• The input
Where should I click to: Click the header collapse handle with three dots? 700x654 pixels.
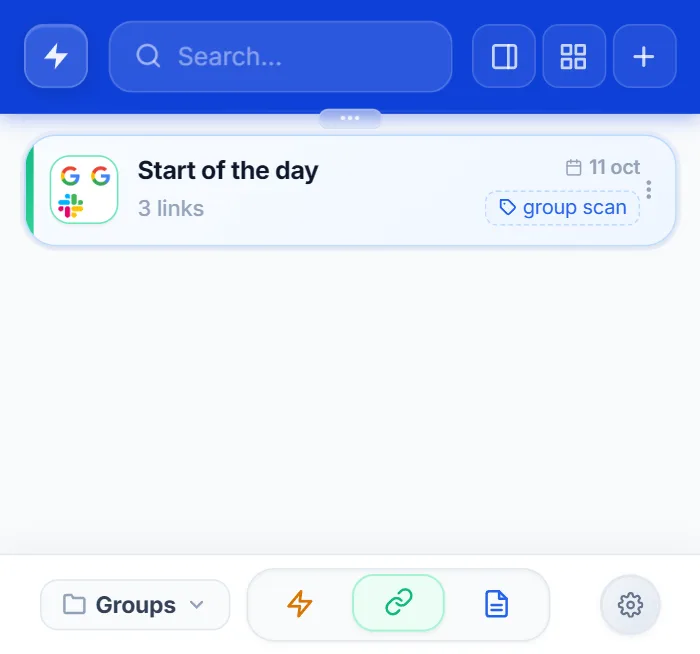pos(350,118)
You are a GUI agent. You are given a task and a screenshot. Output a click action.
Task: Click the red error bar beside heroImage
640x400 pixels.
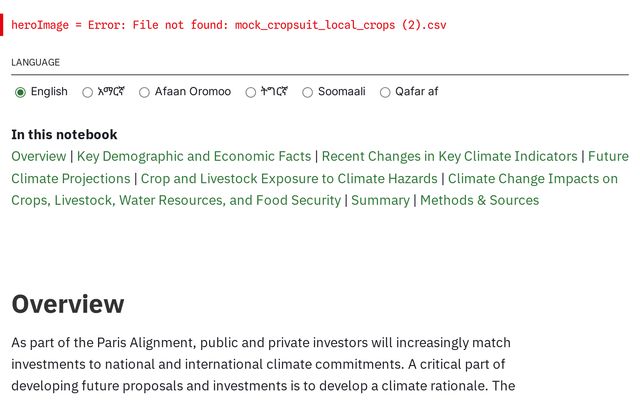(x=3, y=24)
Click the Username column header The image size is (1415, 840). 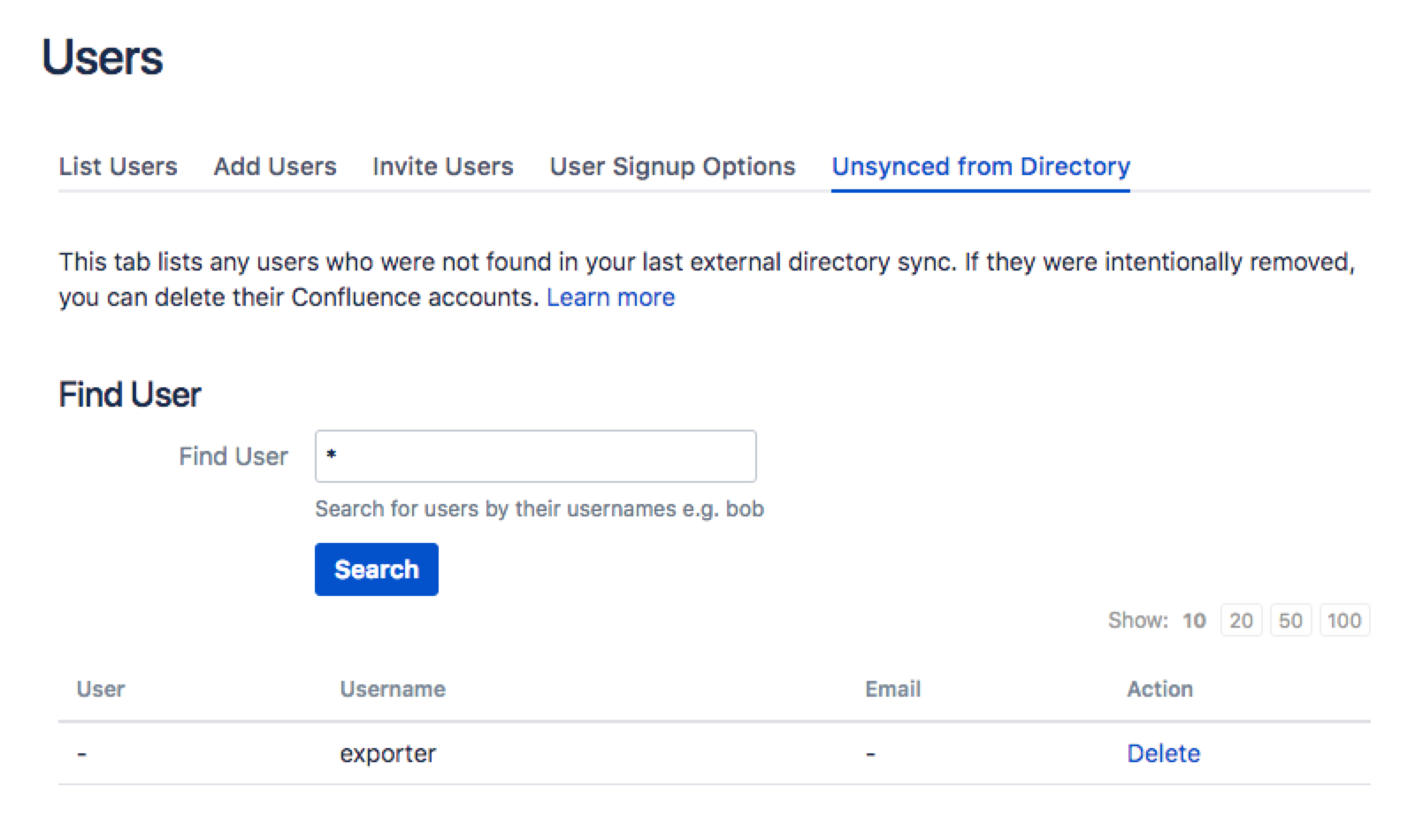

• What is expected
Return exactly the lines from the line with "Task: Click the" through the last line of the data above, both included; pictures do not go in the answer.

• Expected output
Task: Click the red error bar beside heroImage
640x400 pixels.
(x=3, y=24)
Click the Username column header The image size is (1415, 840). 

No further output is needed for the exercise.